A vacationing American family accidentally ends up behind the Iron Curtain and is mistaken for spies. [ Don’t Drink the Water credits: Dir: Howard Morris/ Jackie Gleason, Estelle Parsons, Ted Bessell/ 100 min/ Comedy/ Escape from Socialism, Abuse of Power]
“Based on a play by Woody Allen, Don’t Drink the Water has a very witty script. It also benefits from a terrific cast. The repartee between Jackie Gleason as the overwrought caterer and Estelle Parsons as his ditzy wife is consistently hilarious, thanks to a real comedic synergy between them.”
Don’t Drink the Water explicitly lampoons some of the more stereotypical aspects of socialism, and even better, it puts high-handed U.S. government officials in their place.
It tells the story of a New Jersey caterer and his family on their way to a vacation in Europe.
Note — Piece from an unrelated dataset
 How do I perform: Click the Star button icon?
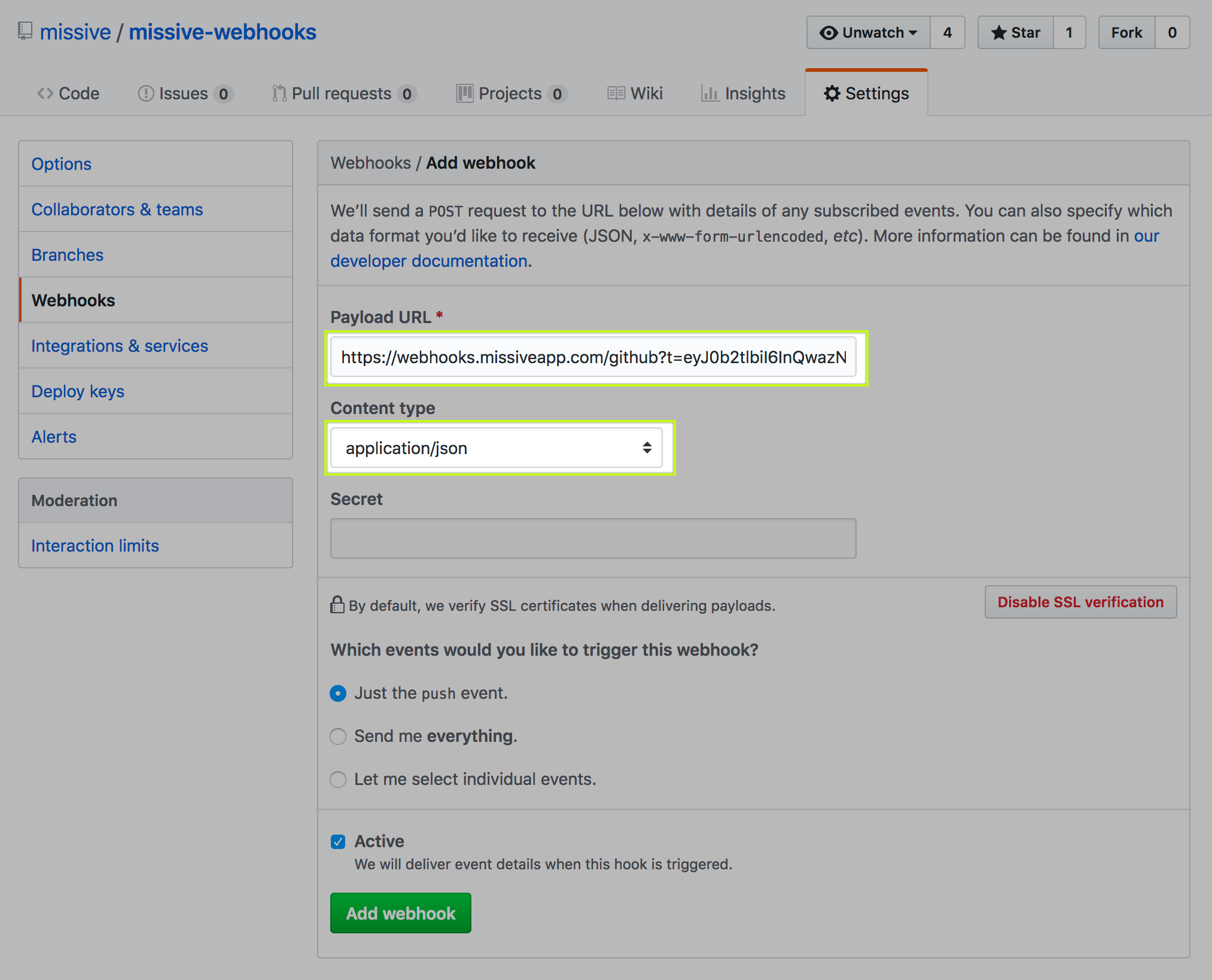tap(998, 32)
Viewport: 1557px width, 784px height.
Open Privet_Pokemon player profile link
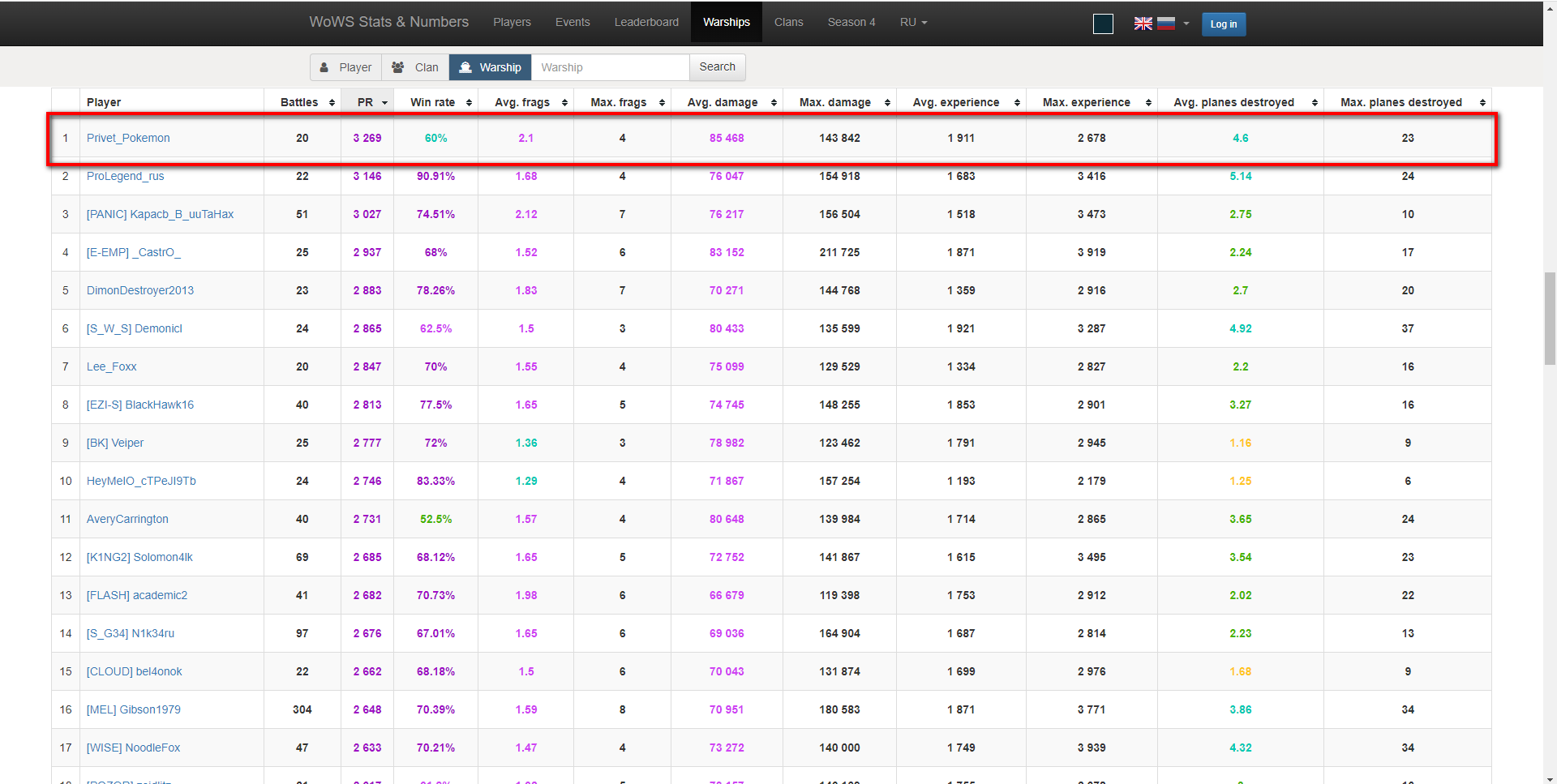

Their plane gets hijacked to Vulgaria, a communist country, and because of a misunderstanding at the Vulgarian airport they get mistaken for spies. So they flee to the U.S. embassy. As it happens, the U.S. ambassador is out of the country, and his incompetent son is in charge.
The son tries to reason with the head of the Vulgarian KGB, misspeaks, and ends up “admitting” that the family really is a bunch of spies. Now the family can’t even leave the embassy without being arrested.
Finally, the ambassador returns, but instead of helping the caterer and his family, he cynically cuts a deal with the Vulgarian KGB to hand them over — all in the interests of the U.S., of course. Further, he orders the caterer to comply with the deal. The caterer fires back: “Ordering? You’re ordering me? I think you’ve got things backwards. I’m a taxpayer. I don’t work for you. You work for me. And if you were working for me as a caterer you wouldn’t last through the first course.”
From then on, it’s open rebellion against the overtly allied U.S. State Department and Vulgarian KGB, as the family makes its escape to the West and the two governments try to stop them.
Based on a play by Woody Allen, Don’t Drink the Water has a very witty script. It also benefits from a terrific cast. The repartee between Jackie Gleason as the overwrought caterer and Estelle Parsons as his ditzy wife is consistently hilarious, thanks to a real comedic synergy between them. I especially enjoyed the amusing communist stereotypes, including a sort of Boris-Badinoff-esque head of the KGB. A few slow moments aside, this is a very entertaining flashback to the 1960s.